> **Exercise requirements**: Please repeat the line that contains "Given: Open the menu for 'Update a row'" and every line after it, exactly, through the end of the records.

> **Supplied material**:
┌──
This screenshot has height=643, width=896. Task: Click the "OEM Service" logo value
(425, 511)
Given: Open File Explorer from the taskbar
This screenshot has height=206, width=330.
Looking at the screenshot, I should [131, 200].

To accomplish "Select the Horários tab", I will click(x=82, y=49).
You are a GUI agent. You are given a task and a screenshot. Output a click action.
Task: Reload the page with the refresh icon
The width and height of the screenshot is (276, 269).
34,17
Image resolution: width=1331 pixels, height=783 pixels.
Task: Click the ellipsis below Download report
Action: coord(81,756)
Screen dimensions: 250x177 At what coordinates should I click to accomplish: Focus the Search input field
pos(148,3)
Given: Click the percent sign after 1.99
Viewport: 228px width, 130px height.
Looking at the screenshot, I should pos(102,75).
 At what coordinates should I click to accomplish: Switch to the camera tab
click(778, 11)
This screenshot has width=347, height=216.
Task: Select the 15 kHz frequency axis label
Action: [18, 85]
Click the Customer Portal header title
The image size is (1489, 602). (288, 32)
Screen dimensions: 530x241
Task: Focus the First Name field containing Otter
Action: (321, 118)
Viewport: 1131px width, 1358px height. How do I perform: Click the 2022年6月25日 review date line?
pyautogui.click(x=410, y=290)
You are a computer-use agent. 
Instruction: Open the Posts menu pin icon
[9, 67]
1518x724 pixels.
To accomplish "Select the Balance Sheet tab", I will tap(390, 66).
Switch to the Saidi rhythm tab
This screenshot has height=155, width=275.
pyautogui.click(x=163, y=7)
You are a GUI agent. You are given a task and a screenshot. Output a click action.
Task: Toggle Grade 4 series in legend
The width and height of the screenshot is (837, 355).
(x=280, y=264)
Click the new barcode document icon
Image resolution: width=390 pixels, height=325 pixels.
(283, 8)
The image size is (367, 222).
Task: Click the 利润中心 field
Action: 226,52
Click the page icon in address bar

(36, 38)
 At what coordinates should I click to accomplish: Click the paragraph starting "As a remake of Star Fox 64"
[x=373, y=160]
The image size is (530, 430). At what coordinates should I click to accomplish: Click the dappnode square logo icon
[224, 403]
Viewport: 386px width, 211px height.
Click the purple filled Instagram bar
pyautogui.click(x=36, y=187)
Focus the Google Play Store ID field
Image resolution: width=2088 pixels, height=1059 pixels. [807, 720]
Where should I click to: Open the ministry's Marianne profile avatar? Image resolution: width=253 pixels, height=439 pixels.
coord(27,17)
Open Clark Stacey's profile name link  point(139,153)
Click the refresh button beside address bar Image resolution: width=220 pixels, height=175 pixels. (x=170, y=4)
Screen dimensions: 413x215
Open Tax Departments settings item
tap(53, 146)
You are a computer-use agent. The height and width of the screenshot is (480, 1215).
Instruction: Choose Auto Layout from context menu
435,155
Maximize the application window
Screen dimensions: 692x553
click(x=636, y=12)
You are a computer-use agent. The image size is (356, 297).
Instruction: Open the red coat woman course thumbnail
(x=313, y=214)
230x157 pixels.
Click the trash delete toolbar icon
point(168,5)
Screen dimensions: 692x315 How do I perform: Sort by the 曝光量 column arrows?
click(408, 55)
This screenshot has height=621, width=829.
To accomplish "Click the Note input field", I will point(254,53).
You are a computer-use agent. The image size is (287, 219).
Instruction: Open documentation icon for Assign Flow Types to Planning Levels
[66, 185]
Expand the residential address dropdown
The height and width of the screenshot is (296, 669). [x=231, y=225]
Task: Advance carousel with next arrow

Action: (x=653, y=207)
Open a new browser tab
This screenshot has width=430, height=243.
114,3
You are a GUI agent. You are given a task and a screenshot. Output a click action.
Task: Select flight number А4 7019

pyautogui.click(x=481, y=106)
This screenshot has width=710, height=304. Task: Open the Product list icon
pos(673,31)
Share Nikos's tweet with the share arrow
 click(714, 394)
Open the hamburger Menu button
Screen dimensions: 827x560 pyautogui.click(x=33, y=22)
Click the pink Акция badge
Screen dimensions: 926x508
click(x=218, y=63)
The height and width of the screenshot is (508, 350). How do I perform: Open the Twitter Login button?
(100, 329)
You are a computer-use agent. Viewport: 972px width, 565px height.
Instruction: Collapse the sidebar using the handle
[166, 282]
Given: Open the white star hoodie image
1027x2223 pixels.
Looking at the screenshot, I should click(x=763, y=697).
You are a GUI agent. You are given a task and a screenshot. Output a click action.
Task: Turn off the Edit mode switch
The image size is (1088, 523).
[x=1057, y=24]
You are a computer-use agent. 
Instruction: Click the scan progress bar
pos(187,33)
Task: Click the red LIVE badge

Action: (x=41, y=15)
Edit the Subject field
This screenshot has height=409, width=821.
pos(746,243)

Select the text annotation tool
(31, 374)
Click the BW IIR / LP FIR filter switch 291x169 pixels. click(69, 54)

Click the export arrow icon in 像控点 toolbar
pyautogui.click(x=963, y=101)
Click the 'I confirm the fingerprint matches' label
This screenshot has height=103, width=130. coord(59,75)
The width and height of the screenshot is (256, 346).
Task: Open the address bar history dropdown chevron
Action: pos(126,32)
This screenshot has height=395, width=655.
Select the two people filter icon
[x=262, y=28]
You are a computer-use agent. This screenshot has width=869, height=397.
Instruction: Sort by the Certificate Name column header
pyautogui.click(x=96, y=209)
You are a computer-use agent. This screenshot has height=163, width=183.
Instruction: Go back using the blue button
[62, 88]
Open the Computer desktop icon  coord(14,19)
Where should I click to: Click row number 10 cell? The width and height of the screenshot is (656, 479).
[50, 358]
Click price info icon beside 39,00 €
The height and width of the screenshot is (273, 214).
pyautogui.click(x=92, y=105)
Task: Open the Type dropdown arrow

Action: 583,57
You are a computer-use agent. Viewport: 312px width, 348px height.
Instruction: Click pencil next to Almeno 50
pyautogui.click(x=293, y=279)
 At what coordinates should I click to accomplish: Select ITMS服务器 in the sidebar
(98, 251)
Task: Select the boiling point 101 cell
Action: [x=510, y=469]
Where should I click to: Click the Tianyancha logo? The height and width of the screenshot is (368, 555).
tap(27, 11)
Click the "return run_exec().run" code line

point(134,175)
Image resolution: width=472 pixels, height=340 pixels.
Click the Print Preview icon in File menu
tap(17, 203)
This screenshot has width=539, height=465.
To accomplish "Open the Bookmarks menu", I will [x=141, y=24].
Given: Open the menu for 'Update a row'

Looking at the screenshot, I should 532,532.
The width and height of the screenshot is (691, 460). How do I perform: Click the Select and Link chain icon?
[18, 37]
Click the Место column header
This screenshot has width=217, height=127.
└──
> **Your response**:
Given: Open the menu for 'Update a row'

Looking at the screenshot, I should 532,532.
The width and height of the screenshot is (691, 460). How do I perform: Click the Select and Link chain icon?
[18, 37]
Click the Место column header
This screenshot has width=217, height=127.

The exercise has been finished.